» RECORDS PROVIDED:
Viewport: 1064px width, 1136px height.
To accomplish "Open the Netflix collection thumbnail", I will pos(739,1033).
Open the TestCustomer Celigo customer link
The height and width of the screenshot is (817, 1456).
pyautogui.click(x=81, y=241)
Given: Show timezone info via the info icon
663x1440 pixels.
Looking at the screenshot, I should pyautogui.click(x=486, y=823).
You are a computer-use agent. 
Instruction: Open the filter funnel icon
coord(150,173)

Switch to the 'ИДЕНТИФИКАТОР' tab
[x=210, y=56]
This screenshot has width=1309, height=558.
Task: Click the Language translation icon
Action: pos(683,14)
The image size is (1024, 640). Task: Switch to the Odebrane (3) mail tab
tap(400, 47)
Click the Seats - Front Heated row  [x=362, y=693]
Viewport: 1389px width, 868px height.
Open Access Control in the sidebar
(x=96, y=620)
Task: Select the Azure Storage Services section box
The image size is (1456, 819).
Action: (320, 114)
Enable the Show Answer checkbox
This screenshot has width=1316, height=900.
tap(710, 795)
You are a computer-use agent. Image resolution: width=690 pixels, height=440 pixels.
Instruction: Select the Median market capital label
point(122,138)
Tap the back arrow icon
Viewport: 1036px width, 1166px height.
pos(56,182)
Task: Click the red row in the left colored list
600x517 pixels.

» AIM OF THE EXERCISE: Pick out each line of the records above that contains the word "computer", and copy every such line in full.

» RESPONSE TO THIS EXERCISE:
You are a computer-use agent. 
You are a computer-use agent. Image resolution: width=690 pixels, height=440 pixels.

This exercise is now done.